5. The rotary electric machine apparatus according to claim 1, wherein the cooling liquid discharged from the pump is supplied in parallel to the first rotary electric machine and the second rotary electric machine through a coolant passage branched in the middle.

6. The rotary electric machine apparatus according to claim 2, wherein the cooling liquid discharged from the pump is supplied in parallel to the first rotary electric machine and the second rotary electric machine through a coolant passage branched in the middle.

7. The rotary electric machine apparatus according to claim 3, wherein the cooling liquid discharged from the pump is supplied in parallel to the first rotary electric machine and the second rotary electric machine through a coolant passage branched in the middle.

8. The rotary electric machine apparatus according to claim 4, wherein the cooling liquid discharged from the pump is supplied in parallel to the first rotary electric machine and the second rotary electric machine through a coolant passage branched in the middle.

9. The rotary electric machine apparatus according to claim 5, wherein the cooling liquid discharged from the first rotary electric machine is returned to the pump via a liquid reservoir provided at a lower portion of the second rotary electric machine.

10. The rotary electric machine apparatus according to claim 6, wherein the cooling liquid discharged from the first rotary electric machine is returned to the pump via a liquid reservoir provided at a lower portion of the second rotary electric machine.

11. The rotary electric machine apparatus according to claim 7, wherein the cooling liquid discharged from the first rotary electric machine is returned to the pump via a liquid reservoir provided at a lower portion of the second rotary electric machine.

12. The rotary electric machine apparatus according to claim 8, wherein the cooling liquid discharged from the first rotary electric machine is returned to the pump via a liquid reservoir provided at a lower portion of the second rotary electric machine.

13. The rotary electric machine apparatus according to claim 5, wherein a coolant passage for returning the cooling liquid discharged from the first rotary electric machine to the pump and a coolant passage for returning the cooling liquid discharged from the second rotary electric machine to the pump are joined and then connected to the pump.
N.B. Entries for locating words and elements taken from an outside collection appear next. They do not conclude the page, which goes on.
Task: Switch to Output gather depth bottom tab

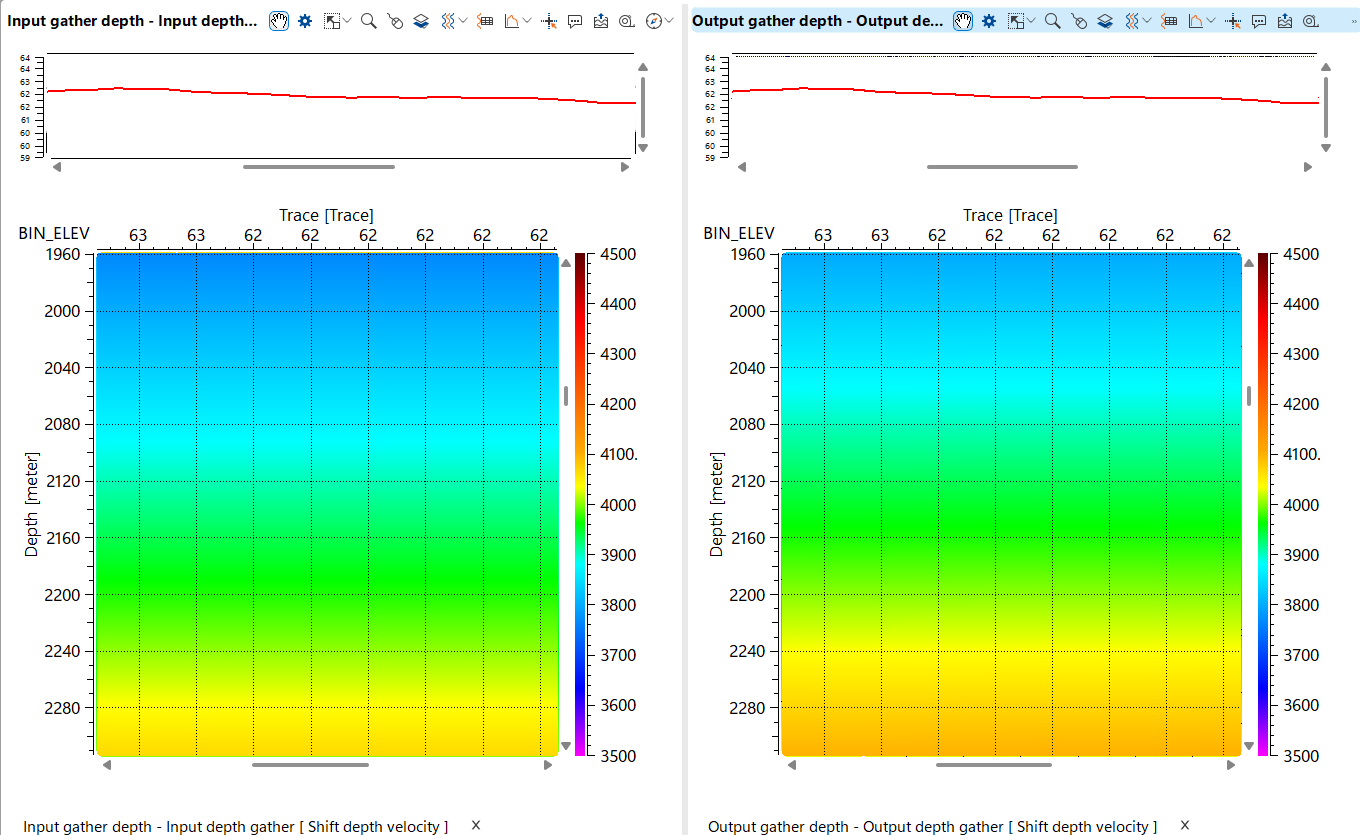Action: click(932, 826)
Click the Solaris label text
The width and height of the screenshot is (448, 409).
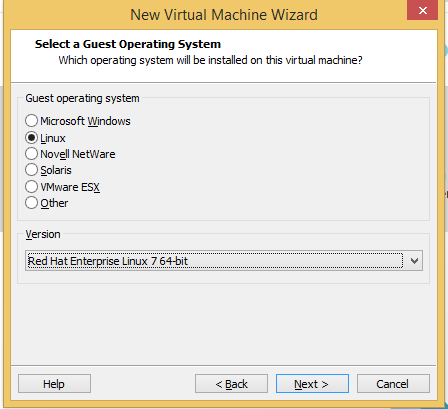[56, 170]
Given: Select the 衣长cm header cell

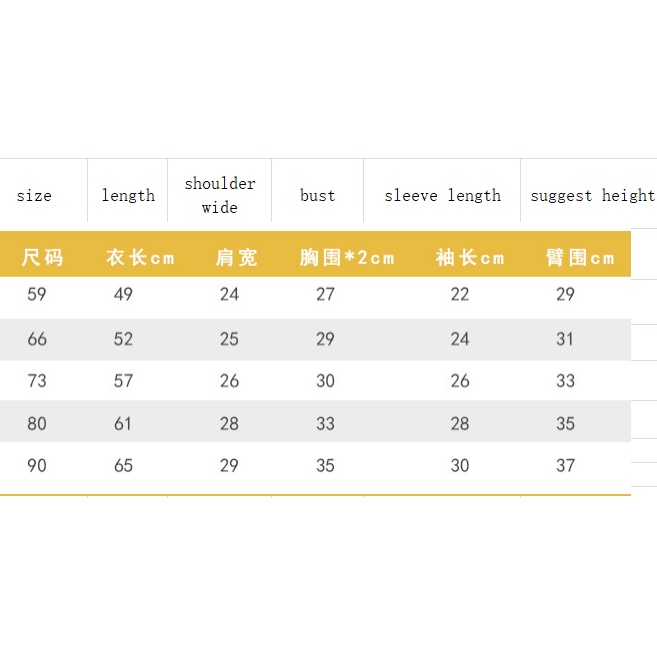Looking at the screenshot, I should tap(140, 258).
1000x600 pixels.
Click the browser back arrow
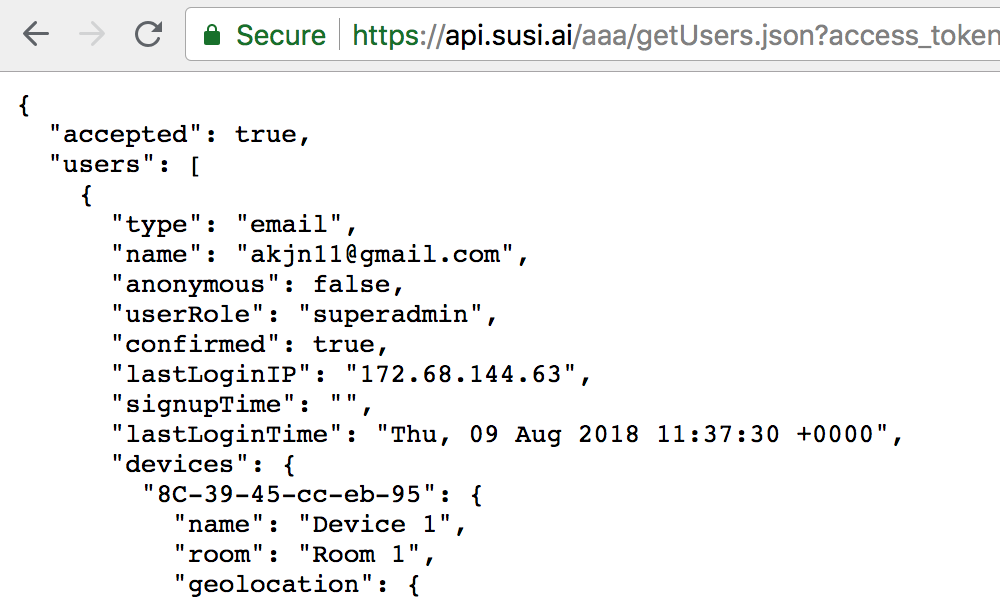pyautogui.click(x=36, y=34)
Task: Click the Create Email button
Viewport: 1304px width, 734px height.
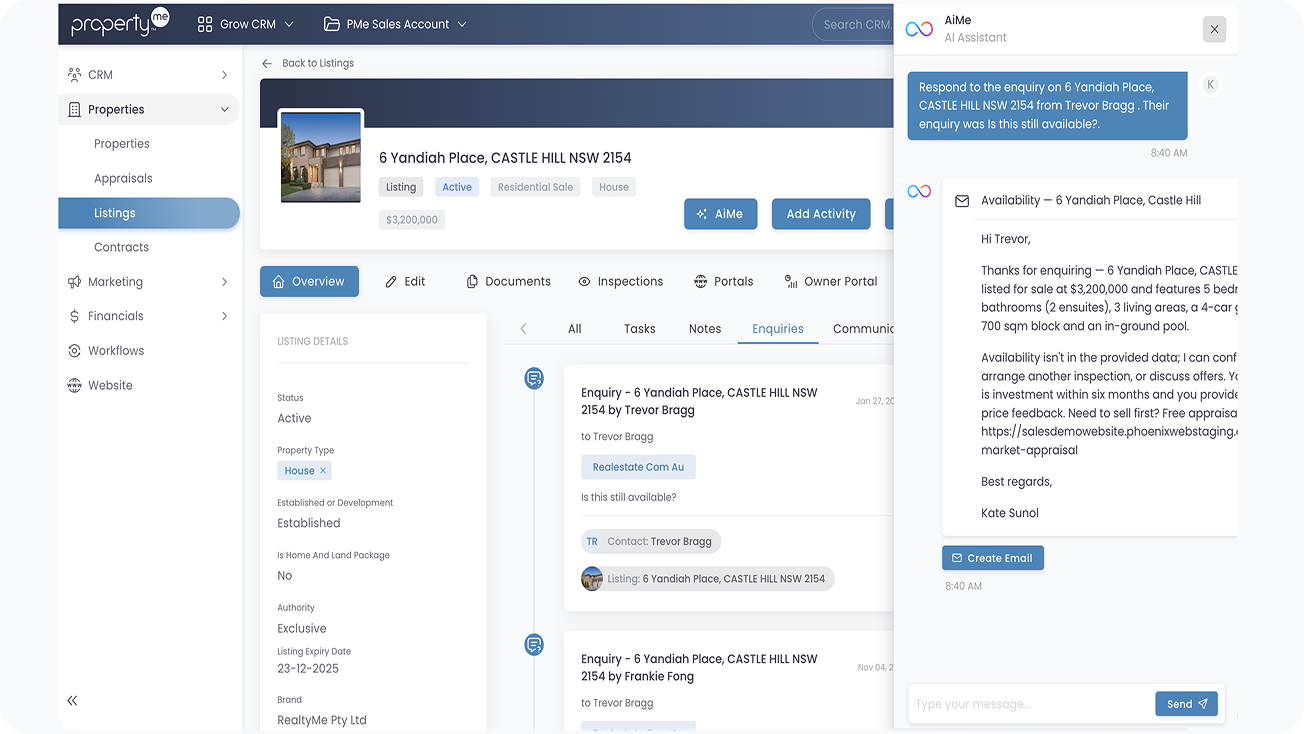Action: point(992,558)
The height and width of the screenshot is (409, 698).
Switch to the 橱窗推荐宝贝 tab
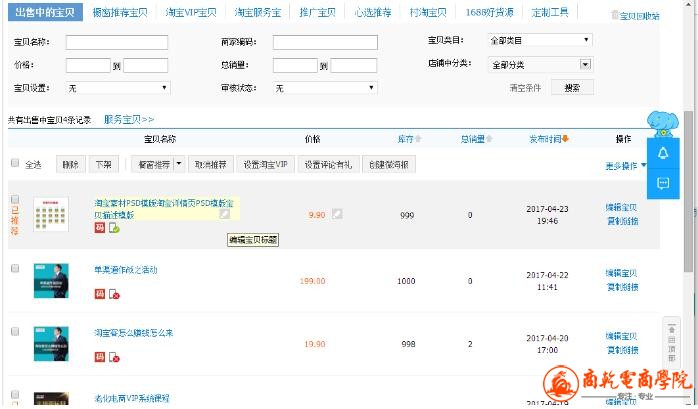click(119, 13)
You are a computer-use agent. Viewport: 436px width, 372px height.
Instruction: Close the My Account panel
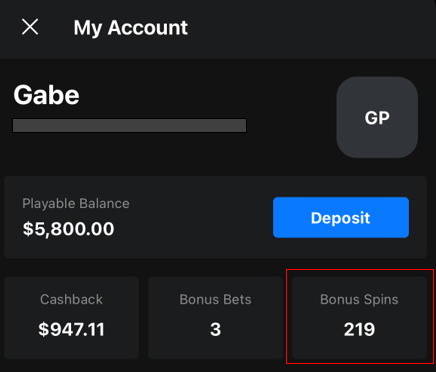(x=30, y=27)
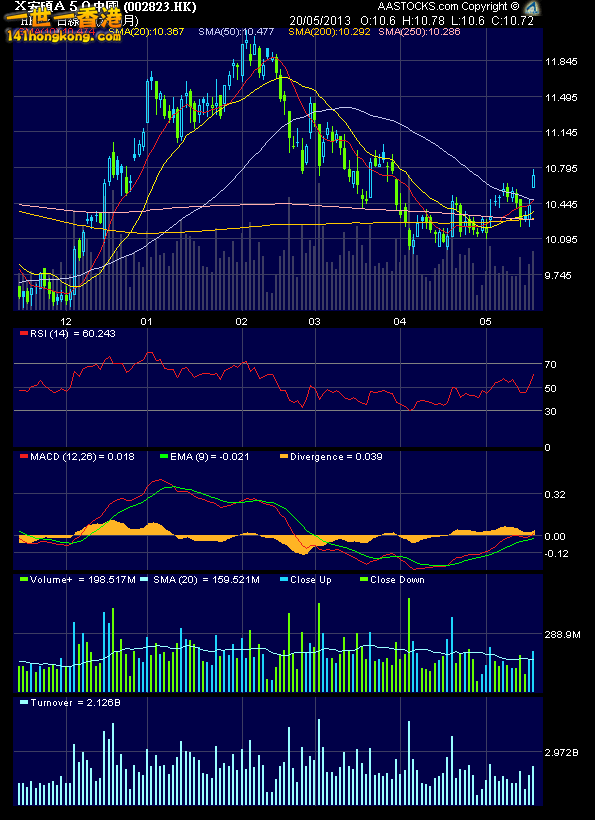The height and width of the screenshot is (820, 595).
Task: Click the 11.845 price axis label
Action: pos(561,62)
14. The rotary electric machine apparatus according to claim 6, wherein a coolant passage for returning the cooling liquid discharged from the first rotary electric machine to the pump and a coolant passage for returning the cooling liquid discharged from the second rotary electric machine to the pump are joined and then connected to the pump.

15. The rotary electric machine apparatus according to claim 7, wherein a coolant passage for returning the cooling liquid discharged from the first rotary electric machine to the pump and a coolant passage for returning the cooling liquid discharged from the second rotary electric machine to the pump are joined and then connected to the pump.

16. The rotary electric machine apparatus according to claim 8, wherein a coolant passage for returning the cooling liquid discharged from the first rotary electric machine to the pump and a coolant passage for returning the cooling liquid discharged from the second rotary electric machine to the pump are joined and then connected to the pump.